As for Benedict XVI, the Pope proposed to his former private secretary, the once powerful German Archbishop Georg Gänswein, that he return to his diocese in Germany. Gänswein had written a memoir about his relationship with the dead pope ("Nothing but the truth", also published in Argentina) while waiting for the death of the former pontiff. Gänswein's book, which began selling a few days after Benedict XVI's death, refers to the moment when Francis effectively, though not explicitly, displaced him as prefect of the Papal Household after it was established that he had incorporated the name of Pope Emeritus Ratzinger as co-author of a book with the ultra-conservative Cardinal Robert Sarah. Ratzinger later withdrew his signature from that book, but Francis' relationship with Gänswein was severed for good, although Gänswein remained Benedict's private secretary until his death.
Gänswein himself records in his book that the relationship between the two popes was very good, but stresses that, in his perception, he never had the confidence of Francis. Now, with Benedict gone, Francis has decided that Gänswein can decide whether to stay in Italy or return to Germany, but either option will have to keep him outside the Vatican walls. He will also have to leave the flat he lives in within the Vatican in another couple of months. Francis reportedly reminded Gänswein that all the Popes' private secretaries returned to their Dioceses when the Pontiff died. He cited the case of John Paul II's former private secretary, who returned to Krakow in his native Poland after the end of Wojtyla's pontificate. Gänswein's period as a highly influential figure in the Vatican, and a regular at Vatican ceremonies and events, has come to an end, according to all indications in Francis' entourage.
The Argentinian Pope appears extremely lucid and his face is in perfect condition, although his knee still requires him to use a cane for the short stretches or a wheelchair for the long ones. "I always wanted to return to the country," he repeats shortly before saying goodbye. "Don't link me to Argentinean politics, please," he urges at the end, before saying goodbye.
Commentary
The future of Gänswein
Francis returned to the subject of Benedict XVI and said that he had proposed to Archbishop Georg Gänswein to return to Germany. Bergoglio drew a parallel with Stanisław Jan Dziwisz. Based on these statements, he should have become Archbishop of Freiburg im Breisgau.
Archbishop Stephan Burger, however, is only sixty years old, so should he have been moved?
Francis knows very well that the parallelism with John Paul II's secretary does not work and can only be propounded to journalists who are not familiar with this 'system' at all. In Poland, Dziwisz certainly did not have the problems that a man like Gänswein might have in Germany. Poland certainly does not have the problems, including doctrinal ones, that Germany has. Quite the contrary. Moreover, the two are characteristically quite different and the result was also evident during the pontificate of Benedict XVI himself.
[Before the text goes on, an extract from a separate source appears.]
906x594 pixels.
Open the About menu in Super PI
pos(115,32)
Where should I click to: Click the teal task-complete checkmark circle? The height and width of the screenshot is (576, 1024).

Dziwisz was a sergeant here in the Vatican and never let anyone step on his toes.
Let us not forget that the Bishops' Conference is made up of Protestants rather than Catholics. Sending Gänswein would be a huge spite.
Bergoglio, however, told the journalist that Benedict XVI's former secretary has two choices: either Germany or stay in Italy but with a post outside the Vatican.
The Pope who has become famous for being innovative, therefore, on the future of his predecessors' secretaries does not want to bring any new element. We take note of this.
Cathcon: Given the multitude of unresolved scandals, it may well not legally be safe for the Pope to visit his home country.